I would think a 1970's maybe even 1980's jumper would be more likely.
(Which still makes it probably 35-40 years old)
Reasons why:
- Metal eyelets on the hole where the laces go
- No reinforcing on the outside of the stripe
- Laces go 3/4 of the way down the jumper, not to the bottom
- Cloth number, not felt.
- The fact that is has a number at all.
 
I don't think that looks like a turn of the century jumper.
I would think a 1970's maybe even 1980's jumper would be more likely.
(Which still makes it probably 35-40 years old)
Reasons why:
- Metal eyelets on the hole where the laces go
- No reinforcing on the outside of the stripe
- Laces go 3/4 of the way down the jumper, not to the bottom
- Cloth number, not felt.
- The fact that is has a number at all.

This is why I think it's Westies. I don't recall ever seeing a lace up in the VFA, given they aren't cheap to make that's no surprise. I'm also pretty sure those Tassie teams were wearing Essendon jumpers in the 70's.

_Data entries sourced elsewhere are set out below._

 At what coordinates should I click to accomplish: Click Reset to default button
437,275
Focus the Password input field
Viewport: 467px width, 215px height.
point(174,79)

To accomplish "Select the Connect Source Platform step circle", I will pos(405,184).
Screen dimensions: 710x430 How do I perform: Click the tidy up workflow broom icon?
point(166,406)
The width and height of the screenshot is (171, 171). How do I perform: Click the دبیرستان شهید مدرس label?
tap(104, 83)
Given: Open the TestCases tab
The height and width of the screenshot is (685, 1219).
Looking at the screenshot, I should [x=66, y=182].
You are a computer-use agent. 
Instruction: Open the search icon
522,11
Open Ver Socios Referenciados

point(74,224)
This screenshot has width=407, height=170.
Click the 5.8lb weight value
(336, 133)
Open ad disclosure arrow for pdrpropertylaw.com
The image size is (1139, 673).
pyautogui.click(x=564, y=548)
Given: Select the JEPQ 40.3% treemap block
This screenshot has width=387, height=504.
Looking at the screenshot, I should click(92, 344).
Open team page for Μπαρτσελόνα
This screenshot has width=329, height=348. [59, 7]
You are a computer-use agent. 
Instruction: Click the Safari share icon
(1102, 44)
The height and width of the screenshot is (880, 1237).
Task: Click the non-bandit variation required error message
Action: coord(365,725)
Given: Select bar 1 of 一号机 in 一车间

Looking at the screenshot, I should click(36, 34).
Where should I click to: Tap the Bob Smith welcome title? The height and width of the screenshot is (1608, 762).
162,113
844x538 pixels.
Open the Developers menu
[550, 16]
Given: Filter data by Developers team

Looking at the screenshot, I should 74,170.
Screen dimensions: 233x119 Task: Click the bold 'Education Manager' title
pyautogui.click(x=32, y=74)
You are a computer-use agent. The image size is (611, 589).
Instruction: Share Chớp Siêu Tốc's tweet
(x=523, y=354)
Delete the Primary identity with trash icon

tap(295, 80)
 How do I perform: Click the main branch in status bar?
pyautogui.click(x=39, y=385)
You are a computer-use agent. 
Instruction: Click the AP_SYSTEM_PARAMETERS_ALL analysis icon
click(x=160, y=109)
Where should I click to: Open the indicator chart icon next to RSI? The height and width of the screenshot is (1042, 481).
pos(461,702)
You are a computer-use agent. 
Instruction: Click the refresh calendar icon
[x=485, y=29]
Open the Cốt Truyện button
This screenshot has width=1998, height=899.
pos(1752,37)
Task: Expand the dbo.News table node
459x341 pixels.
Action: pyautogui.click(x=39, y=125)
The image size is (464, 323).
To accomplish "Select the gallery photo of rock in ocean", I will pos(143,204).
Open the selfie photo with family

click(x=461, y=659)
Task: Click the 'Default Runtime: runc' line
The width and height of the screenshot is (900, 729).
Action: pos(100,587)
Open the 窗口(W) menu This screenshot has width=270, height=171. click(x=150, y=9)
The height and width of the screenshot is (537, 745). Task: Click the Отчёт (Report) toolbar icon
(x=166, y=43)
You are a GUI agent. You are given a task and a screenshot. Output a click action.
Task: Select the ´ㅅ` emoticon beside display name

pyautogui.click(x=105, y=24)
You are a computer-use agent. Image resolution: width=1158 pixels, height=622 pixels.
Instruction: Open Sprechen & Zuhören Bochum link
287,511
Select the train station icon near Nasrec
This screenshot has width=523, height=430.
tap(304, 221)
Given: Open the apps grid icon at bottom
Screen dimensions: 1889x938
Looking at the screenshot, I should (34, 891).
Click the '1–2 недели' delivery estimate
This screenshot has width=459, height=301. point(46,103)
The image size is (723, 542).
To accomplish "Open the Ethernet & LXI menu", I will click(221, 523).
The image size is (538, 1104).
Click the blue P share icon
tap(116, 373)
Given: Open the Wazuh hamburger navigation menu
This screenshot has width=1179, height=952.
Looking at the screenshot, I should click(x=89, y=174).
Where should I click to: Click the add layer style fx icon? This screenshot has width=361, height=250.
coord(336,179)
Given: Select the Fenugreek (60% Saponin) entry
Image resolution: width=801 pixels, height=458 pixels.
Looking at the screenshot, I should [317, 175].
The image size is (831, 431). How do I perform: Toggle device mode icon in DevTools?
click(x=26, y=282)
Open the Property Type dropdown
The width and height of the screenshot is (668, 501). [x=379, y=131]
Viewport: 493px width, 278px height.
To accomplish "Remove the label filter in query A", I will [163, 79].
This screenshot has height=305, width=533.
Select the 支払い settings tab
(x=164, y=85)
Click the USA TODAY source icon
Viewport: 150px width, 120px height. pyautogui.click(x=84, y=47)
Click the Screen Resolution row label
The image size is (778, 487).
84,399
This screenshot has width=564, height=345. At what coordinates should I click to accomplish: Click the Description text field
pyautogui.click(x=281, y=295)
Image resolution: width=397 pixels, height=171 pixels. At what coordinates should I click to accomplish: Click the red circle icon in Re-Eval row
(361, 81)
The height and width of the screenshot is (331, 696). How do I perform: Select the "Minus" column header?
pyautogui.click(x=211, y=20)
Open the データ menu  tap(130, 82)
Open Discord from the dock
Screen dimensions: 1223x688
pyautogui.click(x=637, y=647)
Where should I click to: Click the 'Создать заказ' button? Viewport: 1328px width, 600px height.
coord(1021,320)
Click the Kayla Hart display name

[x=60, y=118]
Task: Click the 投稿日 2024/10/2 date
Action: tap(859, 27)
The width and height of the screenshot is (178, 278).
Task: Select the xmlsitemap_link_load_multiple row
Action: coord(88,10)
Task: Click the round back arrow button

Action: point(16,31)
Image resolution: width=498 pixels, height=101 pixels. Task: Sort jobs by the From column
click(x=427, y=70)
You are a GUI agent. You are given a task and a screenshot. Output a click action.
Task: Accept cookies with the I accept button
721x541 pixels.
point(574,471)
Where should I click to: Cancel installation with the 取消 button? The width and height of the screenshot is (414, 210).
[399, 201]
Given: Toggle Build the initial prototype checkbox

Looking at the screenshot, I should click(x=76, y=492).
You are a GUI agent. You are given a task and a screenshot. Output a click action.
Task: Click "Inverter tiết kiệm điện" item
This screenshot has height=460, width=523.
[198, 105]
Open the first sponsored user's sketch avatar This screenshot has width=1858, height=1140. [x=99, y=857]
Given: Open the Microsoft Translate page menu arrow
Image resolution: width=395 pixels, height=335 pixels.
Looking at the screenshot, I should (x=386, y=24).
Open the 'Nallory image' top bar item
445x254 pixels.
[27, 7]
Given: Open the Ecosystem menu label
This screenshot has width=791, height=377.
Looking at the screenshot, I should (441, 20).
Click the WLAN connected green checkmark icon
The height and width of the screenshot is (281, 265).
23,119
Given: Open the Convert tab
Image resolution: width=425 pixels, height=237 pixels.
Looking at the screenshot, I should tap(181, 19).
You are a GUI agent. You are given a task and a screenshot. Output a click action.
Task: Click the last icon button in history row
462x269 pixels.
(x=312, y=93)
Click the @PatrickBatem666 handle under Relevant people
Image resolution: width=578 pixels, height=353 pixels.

Westies had black collar and cuffs when they wore stripes in the color era, but I have a feeling initially they were red.
 
Interesting.
There's no such suburbs as 'East' or 'West' Subiaco - in fact the modern town lends itself more to a North (industrial-turn-commercial) and South (old housing).
Nor is there any mention of associated amateur clubs in Subiaco FC's online literature.
The western suburbs are really old and established; but perhaps the suburban boundaries/classifications were different in like 1926.

Or, more likely, these were now-defunct schools. 'P.S.A.' now refers to the private all-boys schools of Perth, who compete for the Alcock Cup.
Perth School became Hale, Marist School went co-ed, while CBC split (I believe?) to form Aquinas, Trinity and CBC Fremantle. An East or West Subi School may well have existed.

My old man might know about this, or there might be something in his Diehards (SFC history books) back home.